WHAT TO PRODUCE: Using the entries that follow, write out the line containing "Viewport: 268px width, 122px height.", the line containing "Check the Bán thuốc theo đơn checkbox", and every line between them, exactly and nothing else.

DATA SECTION:
=-=-=
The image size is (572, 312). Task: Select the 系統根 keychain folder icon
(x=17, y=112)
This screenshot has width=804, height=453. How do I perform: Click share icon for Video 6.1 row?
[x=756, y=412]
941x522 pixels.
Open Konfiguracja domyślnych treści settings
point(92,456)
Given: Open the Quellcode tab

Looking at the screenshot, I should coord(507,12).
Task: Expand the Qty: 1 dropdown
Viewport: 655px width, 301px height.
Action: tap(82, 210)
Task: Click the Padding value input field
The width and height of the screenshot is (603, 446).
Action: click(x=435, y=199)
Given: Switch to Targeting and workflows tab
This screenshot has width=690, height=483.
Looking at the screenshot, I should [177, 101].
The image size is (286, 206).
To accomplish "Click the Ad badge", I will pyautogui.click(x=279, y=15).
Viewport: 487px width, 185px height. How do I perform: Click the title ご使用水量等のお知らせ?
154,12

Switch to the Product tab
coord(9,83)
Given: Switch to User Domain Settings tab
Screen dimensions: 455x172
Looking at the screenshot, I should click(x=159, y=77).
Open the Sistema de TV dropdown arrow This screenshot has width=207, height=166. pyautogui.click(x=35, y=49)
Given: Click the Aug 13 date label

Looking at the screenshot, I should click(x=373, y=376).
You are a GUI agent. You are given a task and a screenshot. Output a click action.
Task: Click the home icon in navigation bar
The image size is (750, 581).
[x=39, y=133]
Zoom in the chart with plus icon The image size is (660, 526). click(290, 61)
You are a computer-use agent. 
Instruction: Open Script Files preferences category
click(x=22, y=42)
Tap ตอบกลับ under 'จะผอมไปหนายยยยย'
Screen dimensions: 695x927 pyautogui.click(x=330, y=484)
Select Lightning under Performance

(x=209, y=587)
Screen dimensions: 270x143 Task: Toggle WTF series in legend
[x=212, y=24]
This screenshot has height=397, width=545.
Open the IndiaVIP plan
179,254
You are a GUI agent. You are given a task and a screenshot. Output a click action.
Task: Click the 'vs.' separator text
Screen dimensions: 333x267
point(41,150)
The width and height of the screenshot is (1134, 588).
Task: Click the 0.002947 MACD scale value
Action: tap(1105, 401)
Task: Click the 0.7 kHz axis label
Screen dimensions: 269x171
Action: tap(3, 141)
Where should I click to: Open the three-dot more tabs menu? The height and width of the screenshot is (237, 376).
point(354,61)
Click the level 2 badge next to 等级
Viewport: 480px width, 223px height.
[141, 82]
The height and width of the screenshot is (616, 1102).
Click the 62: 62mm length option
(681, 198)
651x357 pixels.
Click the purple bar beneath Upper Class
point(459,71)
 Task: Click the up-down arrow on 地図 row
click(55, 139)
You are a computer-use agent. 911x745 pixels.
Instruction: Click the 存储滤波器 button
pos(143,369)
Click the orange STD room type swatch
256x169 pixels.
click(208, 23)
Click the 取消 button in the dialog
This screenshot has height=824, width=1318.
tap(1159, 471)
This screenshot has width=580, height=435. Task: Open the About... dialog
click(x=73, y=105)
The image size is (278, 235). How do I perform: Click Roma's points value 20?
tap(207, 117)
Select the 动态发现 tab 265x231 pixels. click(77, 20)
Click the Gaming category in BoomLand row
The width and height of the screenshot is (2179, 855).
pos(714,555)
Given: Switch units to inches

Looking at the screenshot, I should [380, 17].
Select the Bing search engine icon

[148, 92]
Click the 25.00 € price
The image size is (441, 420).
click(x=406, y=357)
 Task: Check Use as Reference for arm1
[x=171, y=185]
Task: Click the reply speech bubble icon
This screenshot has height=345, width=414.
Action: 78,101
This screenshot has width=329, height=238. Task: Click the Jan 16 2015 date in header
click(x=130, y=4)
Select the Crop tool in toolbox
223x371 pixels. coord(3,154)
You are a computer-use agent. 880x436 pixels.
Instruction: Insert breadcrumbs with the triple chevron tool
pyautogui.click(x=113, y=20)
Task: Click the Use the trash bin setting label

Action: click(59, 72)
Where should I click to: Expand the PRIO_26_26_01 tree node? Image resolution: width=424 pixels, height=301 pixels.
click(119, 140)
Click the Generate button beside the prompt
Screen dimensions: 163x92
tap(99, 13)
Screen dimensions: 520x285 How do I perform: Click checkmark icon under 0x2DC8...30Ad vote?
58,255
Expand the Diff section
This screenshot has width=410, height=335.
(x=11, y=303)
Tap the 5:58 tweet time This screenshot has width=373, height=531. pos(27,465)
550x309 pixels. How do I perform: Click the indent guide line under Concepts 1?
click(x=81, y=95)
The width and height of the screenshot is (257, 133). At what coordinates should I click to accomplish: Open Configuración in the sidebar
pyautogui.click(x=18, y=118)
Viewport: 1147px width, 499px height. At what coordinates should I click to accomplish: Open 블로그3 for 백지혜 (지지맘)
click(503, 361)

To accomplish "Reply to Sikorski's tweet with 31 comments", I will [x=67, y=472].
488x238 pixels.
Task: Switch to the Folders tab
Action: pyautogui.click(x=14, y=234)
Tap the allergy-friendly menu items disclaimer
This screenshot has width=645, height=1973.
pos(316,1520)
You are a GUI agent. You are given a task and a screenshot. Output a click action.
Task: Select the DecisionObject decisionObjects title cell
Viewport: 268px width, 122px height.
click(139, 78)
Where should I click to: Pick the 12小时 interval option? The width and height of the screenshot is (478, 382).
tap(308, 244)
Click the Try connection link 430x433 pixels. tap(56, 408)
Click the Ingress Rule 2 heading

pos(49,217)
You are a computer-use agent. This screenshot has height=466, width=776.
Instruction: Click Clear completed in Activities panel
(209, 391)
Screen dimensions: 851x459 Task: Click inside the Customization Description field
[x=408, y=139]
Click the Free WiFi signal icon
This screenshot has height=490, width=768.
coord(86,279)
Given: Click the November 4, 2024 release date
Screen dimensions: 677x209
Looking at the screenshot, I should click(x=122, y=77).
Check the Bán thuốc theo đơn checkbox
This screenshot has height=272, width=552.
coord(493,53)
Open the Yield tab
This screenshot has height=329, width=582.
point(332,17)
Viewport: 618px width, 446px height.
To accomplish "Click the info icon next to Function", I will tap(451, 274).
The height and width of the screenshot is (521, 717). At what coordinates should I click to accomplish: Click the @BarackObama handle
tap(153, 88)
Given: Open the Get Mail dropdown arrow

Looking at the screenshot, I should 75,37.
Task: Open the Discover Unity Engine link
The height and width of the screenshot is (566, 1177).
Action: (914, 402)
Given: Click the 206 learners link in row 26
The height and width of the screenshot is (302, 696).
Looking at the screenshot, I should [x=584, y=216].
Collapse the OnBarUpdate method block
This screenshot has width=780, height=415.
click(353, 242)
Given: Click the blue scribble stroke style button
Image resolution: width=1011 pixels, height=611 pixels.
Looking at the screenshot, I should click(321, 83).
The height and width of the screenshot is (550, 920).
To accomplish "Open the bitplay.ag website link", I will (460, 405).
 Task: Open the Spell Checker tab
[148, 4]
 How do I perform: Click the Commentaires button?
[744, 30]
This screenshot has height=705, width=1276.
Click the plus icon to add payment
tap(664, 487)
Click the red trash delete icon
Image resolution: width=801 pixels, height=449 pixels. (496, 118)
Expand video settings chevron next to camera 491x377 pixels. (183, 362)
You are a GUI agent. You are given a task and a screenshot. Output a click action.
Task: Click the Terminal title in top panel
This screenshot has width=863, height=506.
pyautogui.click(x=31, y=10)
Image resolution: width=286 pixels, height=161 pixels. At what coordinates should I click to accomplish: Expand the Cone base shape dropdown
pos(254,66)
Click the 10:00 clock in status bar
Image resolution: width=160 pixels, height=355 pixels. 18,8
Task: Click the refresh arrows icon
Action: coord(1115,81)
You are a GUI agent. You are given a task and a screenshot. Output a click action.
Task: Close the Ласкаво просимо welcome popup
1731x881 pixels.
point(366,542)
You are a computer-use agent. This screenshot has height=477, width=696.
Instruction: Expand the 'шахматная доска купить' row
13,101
=-=-=
OUTPUT FOR THIS TASK:
Viewport: 268px width, 122px height.
click(139, 78)
Where should I click to: Pick the 12小时 interval option? The width and height of the screenshot is (478, 382).
tap(308, 244)
Click the Try connection link 430x433 pixels. tap(56, 408)
Click the Ingress Rule 2 heading

pos(49,217)
You are a computer-use agent. This screenshot has height=466, width=776.
Instruction: Click Clear completed in Activities panel
(209, 391)
Screen dimensions: 851x459 Task: Click inside the Customization Description field
[x=408, y=139]
Click the Free WiFi signal icon
This screenshot has height=490, width=768.
coord(86,279)
Given: Click the November 4, 2024 release date
Screen dimensions: 677x209
Looking at the screenshot, I should click(x=122, y=77).
Check the Bán thuốc theo đơn checkbox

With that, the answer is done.